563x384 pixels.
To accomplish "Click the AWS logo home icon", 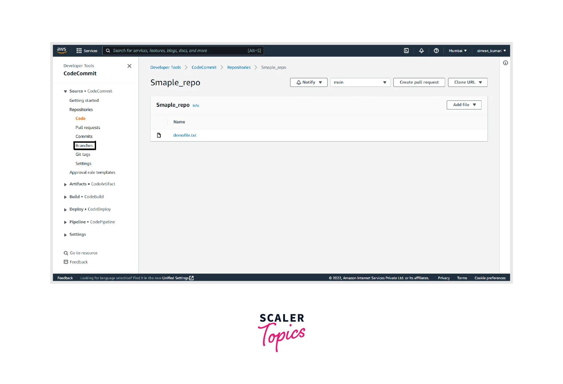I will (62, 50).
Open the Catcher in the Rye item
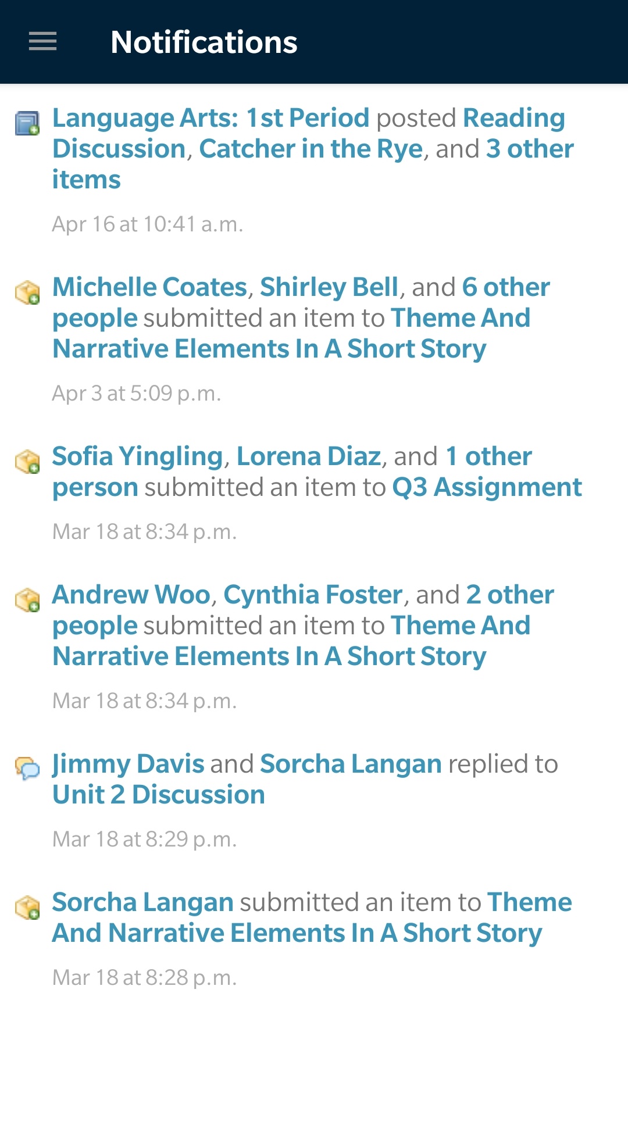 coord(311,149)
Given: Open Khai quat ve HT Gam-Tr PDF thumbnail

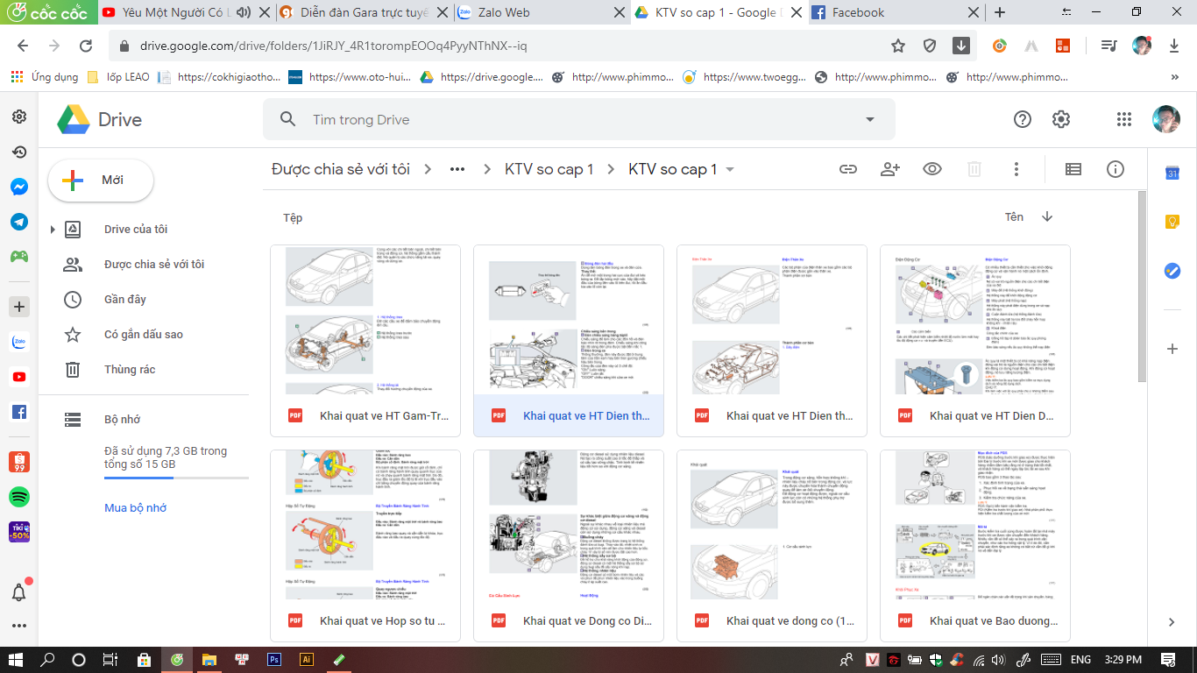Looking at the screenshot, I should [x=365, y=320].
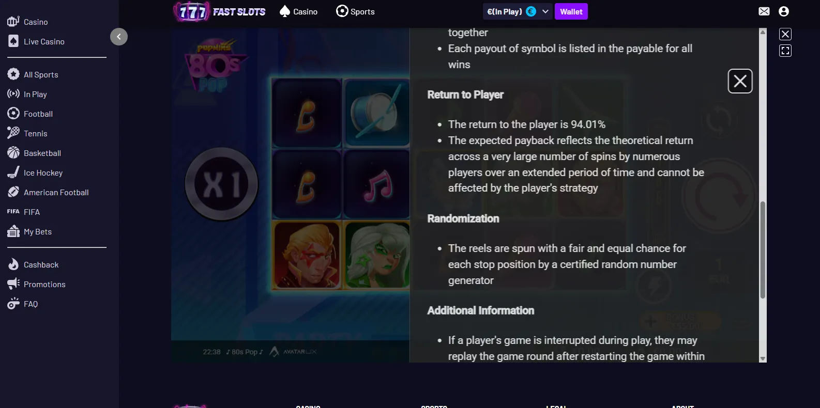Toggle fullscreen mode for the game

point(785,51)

* TASK BRIEF *
From the line containing "Open the Catcher in the Rye item" through the final line of the listing above, reproduce every line exactly, with no pictures.

* RESPONSE AREA *
Open the Catcher in the Rye item
 coord(311,149)
Given: Open Khai quat ve HT Gam-Tr PDF thumbnail

Looking at the screenshot, I should [x=365, y=320].
Toggle fullscreen mode for the game

point(785,51)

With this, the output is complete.